The new laws that were signed in over the past few months were designed by majority Buddhists, according to Cardinal Charles Maung Bo.

It requires interfaith marriages between Buddhist women marrying non-Buddhists to register their marriages in advance, as well as a new law regulating religious conversions.

The four laws also include a clause on population control, imposing "birth spacing" between pregnancies and laws on monogamy which punishes people with more than one partner.

He said: "We need peace. We need reconciliation. We need a shared and confident identity as citizens of a nation of hope," Cardinal Charles Maung Bo said in The Tablet.

He added: "But these four laws seemed to have rung a death knell to that hope."

The Cardinal said that: "Parliament was coerced by a fringe group of religious elite to enact four black laws, virtually fragmenting the dream of a united Myanmar.

"That these four bills were conceived not by the elected representatives of the Myanmar people, but by an extra-constitutional fringe element ... is a dangerous portend for the fledgling democracy."

Various human rights groups have spoken out against the new laws that they say risk destabilising the region ahead of November's general election.

Amnesty International claims they breach international human rights laws and are being enforced at a time of high religious tension and ethnic divisions.

"The passage of these laws would not only jeopardise the ability of ethnic and religious minorities in Myanmar to exercise their rights, it could be interpreted as signalling government acquiescence, or even assent, to discriminatory actions," said Sam Zarifi, the International Commission of Jurists' Asia Director.

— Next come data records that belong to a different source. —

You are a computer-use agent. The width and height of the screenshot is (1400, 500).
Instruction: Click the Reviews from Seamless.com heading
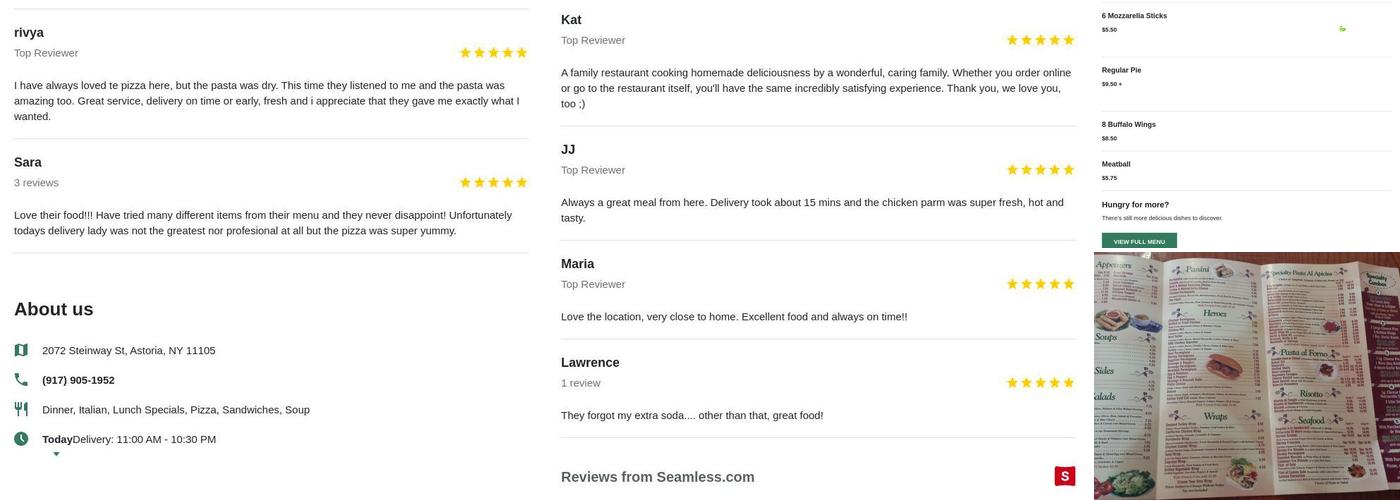657,477
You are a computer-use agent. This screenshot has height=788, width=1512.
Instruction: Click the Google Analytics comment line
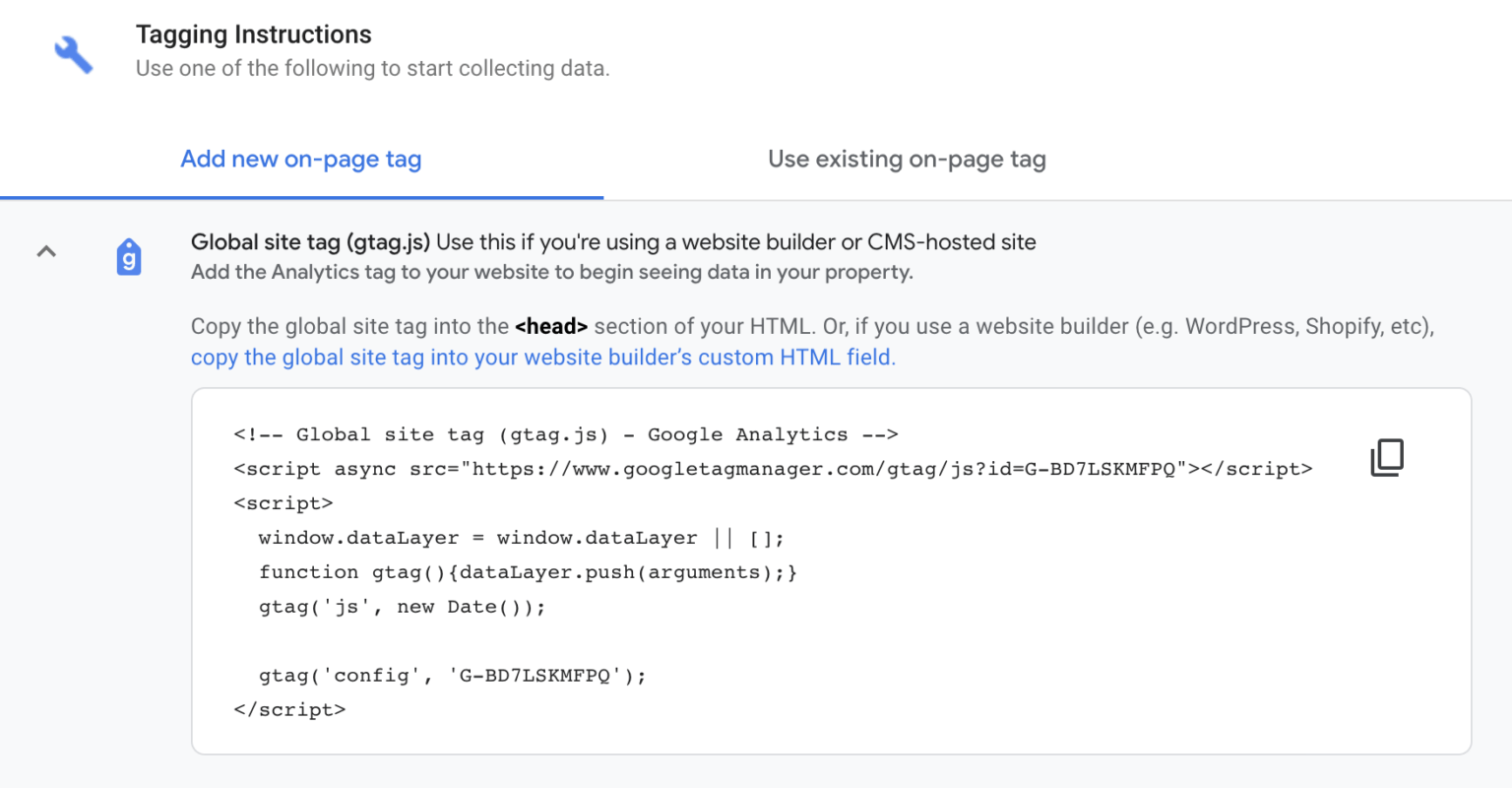click(565, 434)
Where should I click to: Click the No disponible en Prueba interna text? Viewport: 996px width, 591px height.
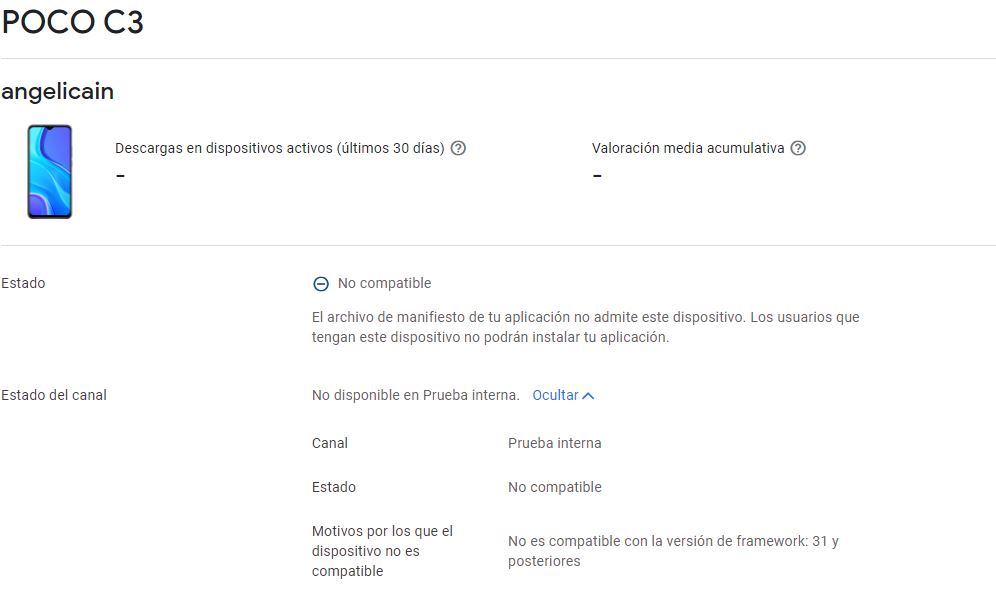(415, 395)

"The introduction of these discriminatory bills is distracting from the many serious political and economic issues facing Myanmar today."

Cardinal Bo added: "Any effort to dilute the pristine image of Buddhism and its message of universal love needs to be resisted by all people of our nation.

"The four laws are a result of hatred.

"We urge our rulers and elected representatives to review these laws, which can turn out to be a toxic recipe for more decades of conflict."